Varios meses después del lanzamiento de iOS 26, su adopción entre los propietarios de iPhone avanza con una lentitud llamativa. Según la fotografía de enero de 2026 de StatCounter, iOS 26 y sus revisiones menores suman en torno al 15–16% de los dispositivos activos en el mundo, mientras que más del 60% de los iPhone siguen en iOS 18. En ciclos anteriores, ese umbral del 50% se superaba en un plazo similar, lo que hace que este despliegue se perciba inusualmente prudente.

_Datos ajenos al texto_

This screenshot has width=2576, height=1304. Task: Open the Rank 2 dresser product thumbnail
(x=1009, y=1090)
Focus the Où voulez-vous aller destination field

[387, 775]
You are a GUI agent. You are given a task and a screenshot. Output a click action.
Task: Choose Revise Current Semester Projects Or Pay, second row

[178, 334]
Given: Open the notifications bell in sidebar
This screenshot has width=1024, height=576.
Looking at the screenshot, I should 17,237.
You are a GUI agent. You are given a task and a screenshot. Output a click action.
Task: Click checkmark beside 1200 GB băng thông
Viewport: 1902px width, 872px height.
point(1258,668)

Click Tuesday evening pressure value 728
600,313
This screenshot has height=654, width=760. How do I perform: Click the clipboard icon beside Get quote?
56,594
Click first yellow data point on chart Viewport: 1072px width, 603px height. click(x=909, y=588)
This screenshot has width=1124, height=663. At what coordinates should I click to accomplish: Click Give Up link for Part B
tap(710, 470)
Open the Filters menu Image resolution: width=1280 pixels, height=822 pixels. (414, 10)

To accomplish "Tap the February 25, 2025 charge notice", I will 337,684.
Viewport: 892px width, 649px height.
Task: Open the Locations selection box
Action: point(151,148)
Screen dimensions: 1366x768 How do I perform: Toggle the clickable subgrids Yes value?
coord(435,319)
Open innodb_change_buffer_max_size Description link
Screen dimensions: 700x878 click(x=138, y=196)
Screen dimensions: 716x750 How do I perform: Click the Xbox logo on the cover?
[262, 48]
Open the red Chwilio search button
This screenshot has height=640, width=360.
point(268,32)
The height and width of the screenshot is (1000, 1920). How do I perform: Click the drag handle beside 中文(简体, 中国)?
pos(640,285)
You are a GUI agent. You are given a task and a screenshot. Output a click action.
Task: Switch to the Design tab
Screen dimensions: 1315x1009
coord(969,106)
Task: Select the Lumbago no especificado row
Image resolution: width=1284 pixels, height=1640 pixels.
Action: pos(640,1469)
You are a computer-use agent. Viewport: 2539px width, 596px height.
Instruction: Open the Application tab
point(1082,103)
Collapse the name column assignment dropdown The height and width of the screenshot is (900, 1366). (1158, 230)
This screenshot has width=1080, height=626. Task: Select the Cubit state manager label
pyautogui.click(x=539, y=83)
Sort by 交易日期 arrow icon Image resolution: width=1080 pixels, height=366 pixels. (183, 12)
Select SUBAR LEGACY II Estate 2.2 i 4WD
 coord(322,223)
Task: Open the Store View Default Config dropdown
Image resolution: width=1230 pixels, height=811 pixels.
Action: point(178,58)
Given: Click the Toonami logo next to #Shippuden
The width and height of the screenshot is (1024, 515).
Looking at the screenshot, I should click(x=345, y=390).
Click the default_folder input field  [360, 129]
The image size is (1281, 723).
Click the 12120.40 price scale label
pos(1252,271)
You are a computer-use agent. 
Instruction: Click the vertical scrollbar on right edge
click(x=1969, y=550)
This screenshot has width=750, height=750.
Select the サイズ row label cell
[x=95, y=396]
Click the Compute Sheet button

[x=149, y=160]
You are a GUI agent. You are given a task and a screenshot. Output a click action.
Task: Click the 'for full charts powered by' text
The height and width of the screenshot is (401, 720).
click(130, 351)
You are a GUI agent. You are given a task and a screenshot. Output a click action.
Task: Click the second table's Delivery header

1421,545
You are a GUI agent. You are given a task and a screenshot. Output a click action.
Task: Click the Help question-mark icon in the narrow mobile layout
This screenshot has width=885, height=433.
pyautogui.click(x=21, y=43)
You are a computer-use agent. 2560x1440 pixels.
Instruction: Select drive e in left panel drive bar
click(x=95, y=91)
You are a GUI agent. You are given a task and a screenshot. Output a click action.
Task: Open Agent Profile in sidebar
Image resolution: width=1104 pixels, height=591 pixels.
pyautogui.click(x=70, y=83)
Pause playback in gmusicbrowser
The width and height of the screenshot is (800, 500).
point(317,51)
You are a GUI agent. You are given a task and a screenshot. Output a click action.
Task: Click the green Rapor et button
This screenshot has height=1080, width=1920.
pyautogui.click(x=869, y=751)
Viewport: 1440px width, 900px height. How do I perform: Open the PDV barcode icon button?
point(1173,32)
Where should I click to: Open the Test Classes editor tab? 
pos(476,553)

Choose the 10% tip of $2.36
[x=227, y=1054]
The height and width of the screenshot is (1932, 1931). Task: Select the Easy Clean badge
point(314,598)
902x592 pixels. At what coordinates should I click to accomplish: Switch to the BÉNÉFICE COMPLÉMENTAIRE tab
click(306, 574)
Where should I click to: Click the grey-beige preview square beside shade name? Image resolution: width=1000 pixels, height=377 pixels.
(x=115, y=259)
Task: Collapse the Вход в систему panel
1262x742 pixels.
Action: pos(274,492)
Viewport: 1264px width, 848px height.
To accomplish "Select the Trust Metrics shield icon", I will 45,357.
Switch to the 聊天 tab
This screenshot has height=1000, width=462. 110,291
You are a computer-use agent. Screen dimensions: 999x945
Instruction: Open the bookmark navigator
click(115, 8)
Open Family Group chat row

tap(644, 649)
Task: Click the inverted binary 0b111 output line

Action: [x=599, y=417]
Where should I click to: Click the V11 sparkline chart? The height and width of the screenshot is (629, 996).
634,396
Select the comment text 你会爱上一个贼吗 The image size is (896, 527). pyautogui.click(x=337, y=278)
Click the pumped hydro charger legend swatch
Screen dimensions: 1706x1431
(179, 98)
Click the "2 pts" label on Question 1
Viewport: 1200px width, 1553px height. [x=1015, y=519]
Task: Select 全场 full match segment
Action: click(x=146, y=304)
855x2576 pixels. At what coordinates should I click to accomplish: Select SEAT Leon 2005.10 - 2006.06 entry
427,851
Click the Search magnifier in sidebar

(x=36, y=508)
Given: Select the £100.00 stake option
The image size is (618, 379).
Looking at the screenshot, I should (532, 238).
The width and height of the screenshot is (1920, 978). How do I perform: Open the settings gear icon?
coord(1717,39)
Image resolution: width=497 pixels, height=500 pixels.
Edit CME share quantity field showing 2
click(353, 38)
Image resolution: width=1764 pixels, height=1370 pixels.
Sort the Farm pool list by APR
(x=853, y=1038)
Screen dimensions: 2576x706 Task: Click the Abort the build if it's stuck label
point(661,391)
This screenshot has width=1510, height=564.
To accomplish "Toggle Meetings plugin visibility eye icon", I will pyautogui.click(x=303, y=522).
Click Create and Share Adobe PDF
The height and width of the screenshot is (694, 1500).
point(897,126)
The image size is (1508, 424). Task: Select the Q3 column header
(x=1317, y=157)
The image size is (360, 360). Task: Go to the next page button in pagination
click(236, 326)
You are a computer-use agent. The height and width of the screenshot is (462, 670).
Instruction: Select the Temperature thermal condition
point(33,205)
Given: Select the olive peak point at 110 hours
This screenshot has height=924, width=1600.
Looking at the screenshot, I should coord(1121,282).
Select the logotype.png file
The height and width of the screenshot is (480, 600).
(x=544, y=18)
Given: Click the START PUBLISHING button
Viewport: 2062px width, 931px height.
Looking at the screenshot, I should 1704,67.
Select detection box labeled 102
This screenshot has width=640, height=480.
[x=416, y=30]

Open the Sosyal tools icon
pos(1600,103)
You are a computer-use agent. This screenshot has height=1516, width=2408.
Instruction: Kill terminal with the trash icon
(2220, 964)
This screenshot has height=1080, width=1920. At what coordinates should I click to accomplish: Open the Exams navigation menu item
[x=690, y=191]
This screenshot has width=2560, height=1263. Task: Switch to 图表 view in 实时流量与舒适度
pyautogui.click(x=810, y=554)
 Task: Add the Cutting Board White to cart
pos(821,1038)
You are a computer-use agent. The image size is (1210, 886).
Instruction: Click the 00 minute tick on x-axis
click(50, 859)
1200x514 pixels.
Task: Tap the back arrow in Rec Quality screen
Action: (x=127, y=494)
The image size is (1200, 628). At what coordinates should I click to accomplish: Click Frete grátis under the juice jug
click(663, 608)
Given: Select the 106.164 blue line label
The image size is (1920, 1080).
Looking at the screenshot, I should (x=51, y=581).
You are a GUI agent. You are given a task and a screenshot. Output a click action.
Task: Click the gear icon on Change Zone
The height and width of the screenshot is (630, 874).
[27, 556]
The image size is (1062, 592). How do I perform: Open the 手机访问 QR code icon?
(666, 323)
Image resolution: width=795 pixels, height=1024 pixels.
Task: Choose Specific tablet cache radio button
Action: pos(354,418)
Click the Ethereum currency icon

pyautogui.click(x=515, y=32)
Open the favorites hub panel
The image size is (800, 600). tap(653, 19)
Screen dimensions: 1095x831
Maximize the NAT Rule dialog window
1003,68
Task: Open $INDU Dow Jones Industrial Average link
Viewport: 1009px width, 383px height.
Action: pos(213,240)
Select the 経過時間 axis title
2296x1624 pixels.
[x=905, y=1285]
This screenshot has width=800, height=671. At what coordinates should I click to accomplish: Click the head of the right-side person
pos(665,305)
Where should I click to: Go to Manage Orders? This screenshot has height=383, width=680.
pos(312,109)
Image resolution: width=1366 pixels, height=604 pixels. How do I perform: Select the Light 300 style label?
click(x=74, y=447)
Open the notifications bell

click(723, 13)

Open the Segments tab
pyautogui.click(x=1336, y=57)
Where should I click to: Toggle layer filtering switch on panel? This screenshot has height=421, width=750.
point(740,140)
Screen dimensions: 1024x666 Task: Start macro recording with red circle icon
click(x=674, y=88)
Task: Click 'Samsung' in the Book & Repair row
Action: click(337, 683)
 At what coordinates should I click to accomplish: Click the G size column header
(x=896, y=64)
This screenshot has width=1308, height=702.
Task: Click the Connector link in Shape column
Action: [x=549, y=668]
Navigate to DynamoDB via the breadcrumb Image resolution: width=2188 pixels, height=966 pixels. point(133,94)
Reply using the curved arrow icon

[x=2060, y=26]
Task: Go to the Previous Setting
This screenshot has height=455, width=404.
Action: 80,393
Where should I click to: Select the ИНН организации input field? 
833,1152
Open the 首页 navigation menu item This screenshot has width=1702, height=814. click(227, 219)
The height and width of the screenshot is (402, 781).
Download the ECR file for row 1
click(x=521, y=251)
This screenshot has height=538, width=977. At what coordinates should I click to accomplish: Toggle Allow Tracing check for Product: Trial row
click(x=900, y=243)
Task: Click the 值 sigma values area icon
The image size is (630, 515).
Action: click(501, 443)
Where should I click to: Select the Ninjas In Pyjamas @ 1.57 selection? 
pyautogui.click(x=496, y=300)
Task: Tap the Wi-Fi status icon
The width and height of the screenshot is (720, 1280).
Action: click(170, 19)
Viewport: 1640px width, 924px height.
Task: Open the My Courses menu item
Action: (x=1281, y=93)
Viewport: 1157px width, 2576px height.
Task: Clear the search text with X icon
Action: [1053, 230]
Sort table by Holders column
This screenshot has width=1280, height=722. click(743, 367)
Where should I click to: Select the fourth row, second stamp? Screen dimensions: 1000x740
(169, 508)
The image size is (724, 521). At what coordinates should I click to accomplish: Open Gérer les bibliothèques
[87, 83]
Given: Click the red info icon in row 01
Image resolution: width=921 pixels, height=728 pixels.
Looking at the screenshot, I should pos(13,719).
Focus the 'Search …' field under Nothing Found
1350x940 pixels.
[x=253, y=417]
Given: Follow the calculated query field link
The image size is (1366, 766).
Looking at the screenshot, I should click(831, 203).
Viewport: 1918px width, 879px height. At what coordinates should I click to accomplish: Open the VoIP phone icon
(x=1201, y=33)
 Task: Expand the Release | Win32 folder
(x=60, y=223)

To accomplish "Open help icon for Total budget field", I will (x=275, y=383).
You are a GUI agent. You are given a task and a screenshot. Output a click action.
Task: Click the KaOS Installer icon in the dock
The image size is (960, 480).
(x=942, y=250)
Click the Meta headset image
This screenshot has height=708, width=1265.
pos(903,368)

El desglose muestra que la mayoría de quienes ya dieron el salto se reparten entre iOS 26.1 y 26.2; la versión inicial apenas concentra una porción menor. Si se contrasta con la trayectoria de iOS 18 —cuatro meses después de su estreno ya estaba en más del 60% de los equipos— y con pautas parecidas vistas con iOS 17 y iOS 16, el frenazo destaca aún más.
Los datos de tráfico especializado apuntan en la misma dirección. A comienzos de enero de 2025, casi el 90% de los visitantes de MacRumors usaba iOS 18; en enero de 2026, apenas un cuarto de su audiencia había pasado a iOS 26. Apple aún no ha publicado cifras oficiales, pero las mediciones de terceros sugieren que los usuarios se lo están tomando con calma.
Una explicación plausible es el rediseño radical conocido como Liquid Glass, el gran cambio visual de iOS 26. Sus capas translúcidas, desenfoques y profundidad dinámica generaron reacciones divididas desde el anuncio, y da la impresión de que parte del público prefirió no precipitar la actualización.
También pesa el enfoque de Apple hacia los modelos anteriores. La compañía sigue enviando parches de seguridad para iOS 18, de modo que los dueños de un iPhone pueden quedarse en un sistema conocido sin renunciar a la protección. Por primera vez en mucho tiempo no hay urgencia por saltar al nuevo iOS en cuanto aterriza, un esquema de incentivos que enfría la adopción y, en la práctica, premia la prudencia.